If your bed is old or uncomfortable you should probably consider replacing it or you could try putting a board under the mattress to make it firmer. Changing the number or position of pillows or choosing a soft or moulded pillow may be helpful if you have neck or upper back pain. Some people find it helpful to sleep in a narrow soft foam collar.
If sleep problems persist you should speak to your doctor, specialist nurse or therapist, who will be able to offer more advice and if need be prescribe suitable medication.
Drug treatments
There are four main groups of drugs that can be helpful – they are most likely to help when there is a single cause of sleep disturbance, such as arthritis pain. Many patients will benefit from a combination of drugs from more than one of these groups. Your GP or hospital specialist will be able to advise on which drugs are most likely to help you.

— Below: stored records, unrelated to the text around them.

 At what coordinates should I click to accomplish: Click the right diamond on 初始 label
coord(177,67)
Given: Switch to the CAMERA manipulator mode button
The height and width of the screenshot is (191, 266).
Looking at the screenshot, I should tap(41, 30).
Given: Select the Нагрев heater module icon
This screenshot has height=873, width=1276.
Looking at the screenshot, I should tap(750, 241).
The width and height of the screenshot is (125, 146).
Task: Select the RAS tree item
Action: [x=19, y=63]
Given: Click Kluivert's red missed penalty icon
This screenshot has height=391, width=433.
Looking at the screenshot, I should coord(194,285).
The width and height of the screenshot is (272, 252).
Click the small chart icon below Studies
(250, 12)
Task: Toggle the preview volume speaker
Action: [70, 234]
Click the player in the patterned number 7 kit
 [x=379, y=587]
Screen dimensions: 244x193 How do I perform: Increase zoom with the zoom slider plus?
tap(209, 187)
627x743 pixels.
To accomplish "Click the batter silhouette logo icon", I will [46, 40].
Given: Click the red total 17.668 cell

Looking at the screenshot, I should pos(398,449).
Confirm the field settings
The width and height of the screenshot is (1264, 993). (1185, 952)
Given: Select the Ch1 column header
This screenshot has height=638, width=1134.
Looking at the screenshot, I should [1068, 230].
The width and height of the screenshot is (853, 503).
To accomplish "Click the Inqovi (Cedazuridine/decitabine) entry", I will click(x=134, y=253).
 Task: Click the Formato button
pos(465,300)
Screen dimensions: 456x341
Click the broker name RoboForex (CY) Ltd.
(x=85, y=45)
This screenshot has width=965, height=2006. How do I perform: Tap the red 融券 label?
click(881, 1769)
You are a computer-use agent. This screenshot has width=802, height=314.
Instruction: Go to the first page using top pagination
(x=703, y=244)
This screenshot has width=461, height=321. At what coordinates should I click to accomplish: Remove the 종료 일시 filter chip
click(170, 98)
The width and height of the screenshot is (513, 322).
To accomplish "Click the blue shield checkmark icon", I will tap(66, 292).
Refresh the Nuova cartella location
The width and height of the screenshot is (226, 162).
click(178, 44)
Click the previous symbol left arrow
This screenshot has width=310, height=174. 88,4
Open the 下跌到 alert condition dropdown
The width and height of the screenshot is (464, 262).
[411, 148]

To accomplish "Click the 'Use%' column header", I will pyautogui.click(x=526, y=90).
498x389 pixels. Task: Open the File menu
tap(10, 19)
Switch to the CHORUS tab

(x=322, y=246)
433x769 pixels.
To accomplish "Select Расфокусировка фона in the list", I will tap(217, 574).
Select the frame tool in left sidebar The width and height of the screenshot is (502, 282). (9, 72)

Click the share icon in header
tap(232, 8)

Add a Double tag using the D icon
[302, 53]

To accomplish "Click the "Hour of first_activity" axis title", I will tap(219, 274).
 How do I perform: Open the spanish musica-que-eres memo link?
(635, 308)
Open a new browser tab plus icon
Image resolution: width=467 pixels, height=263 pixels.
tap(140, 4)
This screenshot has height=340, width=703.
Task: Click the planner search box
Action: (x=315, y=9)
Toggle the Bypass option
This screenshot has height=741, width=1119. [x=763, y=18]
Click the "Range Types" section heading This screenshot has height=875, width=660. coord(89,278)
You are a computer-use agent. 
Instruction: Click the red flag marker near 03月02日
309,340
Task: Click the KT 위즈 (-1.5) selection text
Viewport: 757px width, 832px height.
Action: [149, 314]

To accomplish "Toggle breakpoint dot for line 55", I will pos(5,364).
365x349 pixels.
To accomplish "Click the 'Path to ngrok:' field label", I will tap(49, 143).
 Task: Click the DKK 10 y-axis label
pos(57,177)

- Painkillers (analgesics) – Taking paracetamol (with or without codeine) just before going to sleep can relieve pain symptoms for a time to allow you to get to sleep, but it is unlikely to last all night.
- Anti-inflammatory drugs – Slow-release formulations of anti-inflammatory drugs such as ibuprofen, naproxen or diclofenac reduce pain and stiffness throughout the night. Although these drugs have potential side-effects, they can be very useful if prescribed appropriately.
- Sedating antidepressant drugs – Some antidepressant drugs such as amitriptyline, dosulepin and trazodone have sedative effects (i.e. they make people feel sleepy) and may also reduce chronic pain. These drugs are not given as 'sleeping tablets' but may improve sleep as an added benefit. It is often advisable to take them a few hours before going to bed so that the effect has worn off by the morning
- Sedatives (hypnotics) – Temazepam, zolpidem and zopiclone are examples of drugs that are given specifically to help people sleep. They are sometimes called hypnotics. They help people to go to sleep but may not maintain sleep throughout the night. Doctors are often very reluctant to prescribe these drugs because of the risk of dependence. However, these drugs can be very helpful for short-term use, and in some cases long-term use of these drugs may be preferable to long-term sleep deprivation.
Many people experience painful muscle cramps during the night. Quinine sulphate can be a useful drug to reduce these pains, though it doesn't work on other types of pain.